Rae, who was born in Scotland in 1813, was the son of a banker. He had been educated at Aberdeen Grammar School and later went on to study at the University of Aberdeen. Articled to a solicitor, he later continued his literary interests and law studies in Edinburgh. After deciding to migrate to Australia he joined the firm of North British Australasian Loan and Investment Co. He arrived in 1843 aboard the Kinnear. Unfortunately for Rae the firm was almost broke by the time he arrived.
He married Elizabeth Thompson in 1854 and the couple made a home at Darlinghurst. Rae was the Town Clerk of Sydney in 1851, and together with Charles Cowper, he sought an investigation into the state of the Council. He supported the setting up of a select committee that appointed three commissioners: G. Eliot, F.O. Darvall and Rae himself. However charges of mismanagement and neglect saw the Legislative Assembly dismiss the commissioners and restore the Council to a corporation in 1857.
|John Rae watercolour of George Street Sydney|
Rae travelled overseas and was a noted educationalist, photographer, and amateur artist, painting for his own pleasure. Rae was also a director of the Australian Gaslight Co. and owner of the People’s Palace. The 1875 Sands Directory refers to Mr John Rae as being the Under Secretary of Public Works and Railways, while the 1882 Gibbs and Shallard directory mentions the residence of J. Rae at Valley Heights. This may very well have been the cottage Tusculum, as the index mentions that it was one of the principal residences then existing in Valley Heights. Other residences mentioned were those of I. Brennand, W. Deane, W. Dawson (Upton), and Mrs Berne.
The Valley Heights property had first been acquired by Mr T.R. Smith under conditional purchase, but in later years was bought by Rae. Clarence Radford Chapman, a civil servant, together with Lancelot Percival Brennand, whose address was care of the Treasury, purchased the property when Rae died in 1900.

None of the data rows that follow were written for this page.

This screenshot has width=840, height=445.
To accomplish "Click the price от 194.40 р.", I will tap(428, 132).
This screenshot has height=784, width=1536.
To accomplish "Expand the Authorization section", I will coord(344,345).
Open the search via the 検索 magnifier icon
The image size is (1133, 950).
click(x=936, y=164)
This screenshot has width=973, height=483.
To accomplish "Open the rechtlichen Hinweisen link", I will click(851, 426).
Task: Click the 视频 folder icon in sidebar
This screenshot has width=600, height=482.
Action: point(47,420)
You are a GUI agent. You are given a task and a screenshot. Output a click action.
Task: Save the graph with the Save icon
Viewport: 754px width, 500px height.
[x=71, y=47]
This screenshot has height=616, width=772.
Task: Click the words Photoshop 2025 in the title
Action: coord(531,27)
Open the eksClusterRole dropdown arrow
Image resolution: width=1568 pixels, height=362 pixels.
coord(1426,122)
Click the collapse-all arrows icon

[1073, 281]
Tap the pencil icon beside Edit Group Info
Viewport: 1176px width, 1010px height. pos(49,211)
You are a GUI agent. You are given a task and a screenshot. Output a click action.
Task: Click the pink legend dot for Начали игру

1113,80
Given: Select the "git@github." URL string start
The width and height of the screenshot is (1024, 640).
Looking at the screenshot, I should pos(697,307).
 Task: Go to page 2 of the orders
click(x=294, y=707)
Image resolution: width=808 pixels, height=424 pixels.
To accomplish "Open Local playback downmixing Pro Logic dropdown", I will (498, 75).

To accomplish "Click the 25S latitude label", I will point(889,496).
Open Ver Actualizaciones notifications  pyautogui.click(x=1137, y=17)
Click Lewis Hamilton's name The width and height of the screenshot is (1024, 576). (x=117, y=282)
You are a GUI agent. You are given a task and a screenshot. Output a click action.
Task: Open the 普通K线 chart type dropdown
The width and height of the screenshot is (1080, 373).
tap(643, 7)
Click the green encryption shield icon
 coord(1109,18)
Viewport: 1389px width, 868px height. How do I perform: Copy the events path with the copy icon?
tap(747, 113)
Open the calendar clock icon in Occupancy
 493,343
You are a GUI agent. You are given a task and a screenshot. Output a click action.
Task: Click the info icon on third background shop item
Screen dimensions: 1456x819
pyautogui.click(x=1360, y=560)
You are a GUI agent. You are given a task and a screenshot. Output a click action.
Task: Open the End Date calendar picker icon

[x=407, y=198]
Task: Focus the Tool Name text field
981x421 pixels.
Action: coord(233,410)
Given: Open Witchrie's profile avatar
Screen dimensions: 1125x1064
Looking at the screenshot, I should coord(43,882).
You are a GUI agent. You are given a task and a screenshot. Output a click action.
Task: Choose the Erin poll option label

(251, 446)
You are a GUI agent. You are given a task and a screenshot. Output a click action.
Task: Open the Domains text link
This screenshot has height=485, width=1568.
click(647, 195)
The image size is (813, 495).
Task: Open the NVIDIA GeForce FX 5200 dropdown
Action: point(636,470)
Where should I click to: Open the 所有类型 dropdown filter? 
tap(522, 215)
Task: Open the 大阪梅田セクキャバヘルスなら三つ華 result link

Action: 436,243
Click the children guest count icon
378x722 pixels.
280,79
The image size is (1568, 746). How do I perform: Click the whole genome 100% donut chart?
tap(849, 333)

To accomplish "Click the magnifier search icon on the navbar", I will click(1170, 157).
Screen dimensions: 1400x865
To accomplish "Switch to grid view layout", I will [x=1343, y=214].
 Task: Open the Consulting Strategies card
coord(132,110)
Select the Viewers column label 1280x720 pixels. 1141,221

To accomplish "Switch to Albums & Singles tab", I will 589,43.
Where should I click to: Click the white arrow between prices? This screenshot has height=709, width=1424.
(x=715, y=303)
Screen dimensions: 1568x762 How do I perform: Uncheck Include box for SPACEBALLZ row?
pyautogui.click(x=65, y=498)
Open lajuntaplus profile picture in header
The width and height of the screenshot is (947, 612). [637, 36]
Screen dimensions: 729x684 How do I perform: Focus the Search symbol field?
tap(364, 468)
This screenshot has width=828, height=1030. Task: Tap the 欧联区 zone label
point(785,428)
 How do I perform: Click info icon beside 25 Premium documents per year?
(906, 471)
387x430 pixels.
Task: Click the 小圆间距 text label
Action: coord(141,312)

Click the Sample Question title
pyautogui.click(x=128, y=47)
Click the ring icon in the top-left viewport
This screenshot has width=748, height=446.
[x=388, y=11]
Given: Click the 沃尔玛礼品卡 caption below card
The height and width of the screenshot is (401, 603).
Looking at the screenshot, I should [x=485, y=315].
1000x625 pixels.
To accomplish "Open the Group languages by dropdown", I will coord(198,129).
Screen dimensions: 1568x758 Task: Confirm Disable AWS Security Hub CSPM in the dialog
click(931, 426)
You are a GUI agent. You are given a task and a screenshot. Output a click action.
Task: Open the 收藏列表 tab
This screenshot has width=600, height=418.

In 1882 the Nepean Times reported that a discovery of silver had been found in the mountains. The article went on to say that the peculiar discovery had been made on the property of Mr John Rae by a pig rooting around in a paddock close to the homestead. A search of the area revealed Spanish dollars dated as old as 1804, bearing the heads of Ferdinand and Carolus. Amongst the hoard of coins was also a ‘colonial holey dollar’, a five-shilling Bank of England and four lion shillings dated 1826. The paper stated that the mystery was unlikely to be solved, since judging by the dates on the coins they had probably been buried for some fifty years.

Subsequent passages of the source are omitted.